Green-Kubo formula for Boltzmann and Fermi-Dirac statistics

TL;DR

This paper introduces a new form of the Green-Kubo formula for calculating shear viscosity in nuclear matter, comparing it with traditional methods and the SLLOD algorithm across classical and non-classical regimes.

Contribution

The work presents a novel Green-Kubo formula form and compares its results with existing methods using quantum molecular dynamics and Boltzmann equations.

Findings

Traditional Green-Kubo overestimates shear viscosity in non-classical regimes.

New Green-Kubo form aligns with SLLOD results in classical limits.
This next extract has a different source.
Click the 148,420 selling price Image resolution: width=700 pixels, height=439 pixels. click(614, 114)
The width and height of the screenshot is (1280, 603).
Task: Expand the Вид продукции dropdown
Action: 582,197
Boltzmann-type equation yields lower shear viscosity than Green-Kubo methods.

Abstract

Shear viscosity of nuclear matter is extracted via the Green-Kubo formula and the Gaussian thermostated SLLOD algorithm (the shear rate method) in a periodic box by using an improved quantum molecular dynamic (ImQMD) model without mean field, also it is calculated by a Boltzmann-type equation. Here a new form of the Green-Kubo formula is put forward in the present work. For classical limit at nuclear matter densities of $0.4\rho_{0}$ and $1.0\rho_{0}$, shear viscosity by the traditional and new form of the Green-Kubo formula as well as the SLLOD algorithm are coincident with each other. However, for non-classical limit, shear viscosity by the traditional form of the Green-Kubo formula is higher than those obtained by the new form of the Green-Kubo formula as well as the SLLOD algorithm especially in low temperature region. In addition, shear viscosity from the Boltzmann-type equation is found to be less than that by the Green-Kubo method or the SLLOD algorithm for both classical and non-classical limits.